TASK DESCRIPTION | According to the letter to Andre Chenet below, in what year did Seely Dunn die?

PASSAGE GIVEN |
_ _ _ _ _ _ _

I hope you will agree both regarding the explanation and the necessity for amends of some sort.
Sincerely as myself first but also as the daughter of Seely Dunn (I may here ask whether he is buried at Metairie, as I haven’t yet found that out)
[1952—Julia Swinburne Scott the fourth grandchild of my father the late Seely Dunn of Lynchburg was born in the USA July 6th, 1951 Evelyn Dunn Scott Metcalfe—nee Elsie Dunn professional author writes as Evelyn Scott]
1 This letter has not survived.
* * * * *
To Andre Chenet
October 30, 1947
I think you are the Mr Chenet in question, but wishing to preserve an accurate record of this correspondence, I ask, in case of error, for the return to me of my letter to my present address I am a US citizen but my husband is British, domiciled in USA which he has recently visited to maintain his status, as a quota-re-entrant, and we are here for the time
Having learned by the merest chance, in an effort to re-contact as living, my father, the late Mr Seely Dunn of Lynchburg, Va, at one time a resident of New Orleans, that he had died, in 1944; I have been for the better part of a year writing officials and others who seemed likely sources of information regarding his illness, place of death, place of internment, his executors, and the present whereabouts of his second wife, Mrs Melissa Whitehead Dunn. And I have just been informed, by the Deputy Clerk of the Civil District Court of the Parish of Orleans, who has been most generous in his efforts on my behalf, that, according to the advice given him, a Mr Chenet he believes to be yourself, as your phone number was also given him, had charge of arrangements for the interment of my father at Metairie Ridge Cemetary.

_ _ _ _ _ _ _

DATASET EXTRACT |
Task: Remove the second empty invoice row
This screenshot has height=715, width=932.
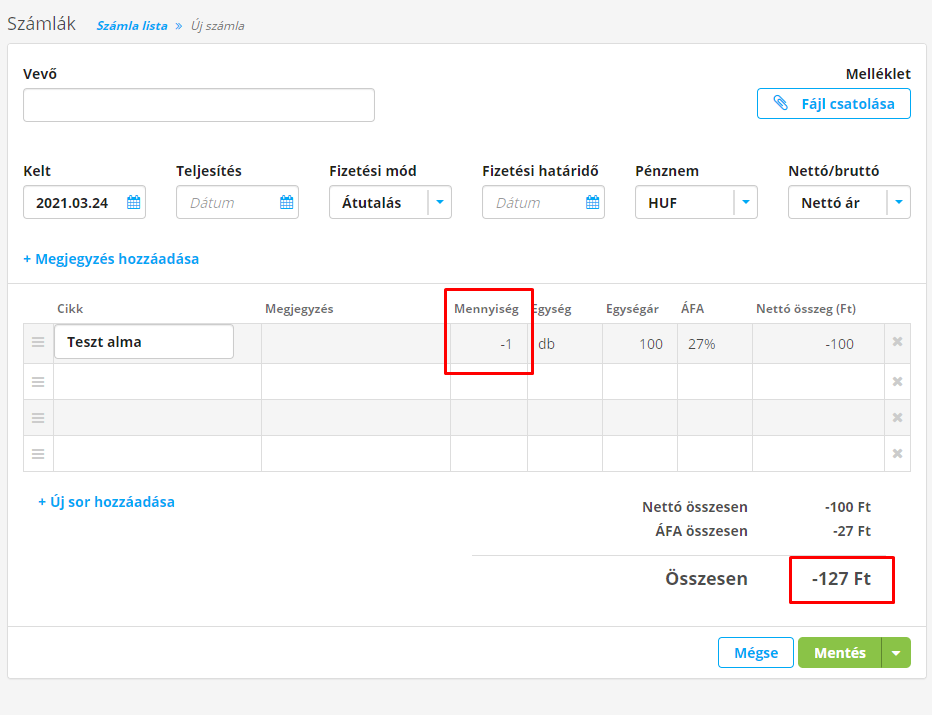Action: click(897, 381)
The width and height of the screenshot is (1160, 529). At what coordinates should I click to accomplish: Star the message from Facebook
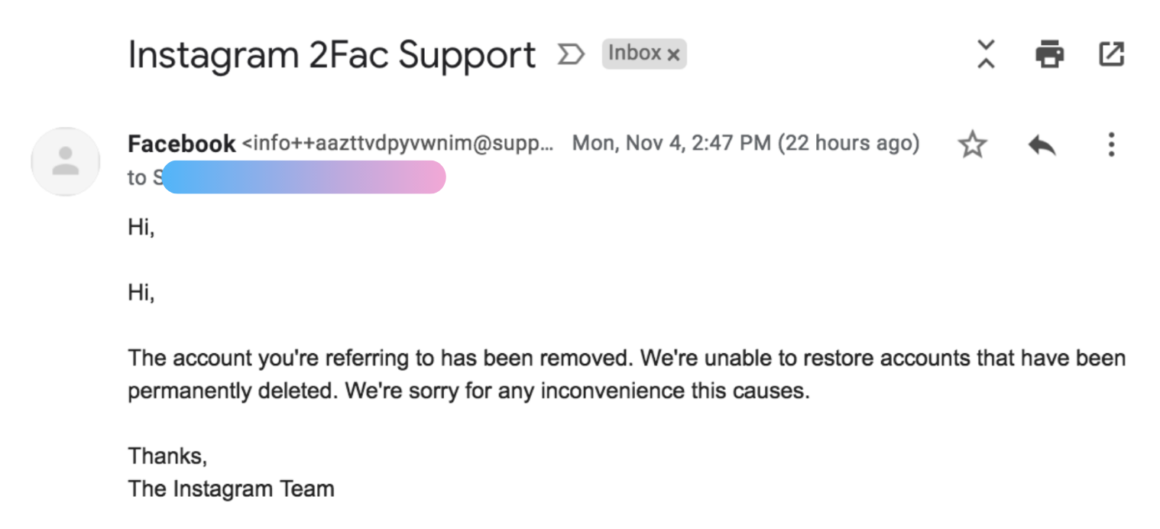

_ _ _ _ _ _ _

EXERCISE RESPONSE | 1944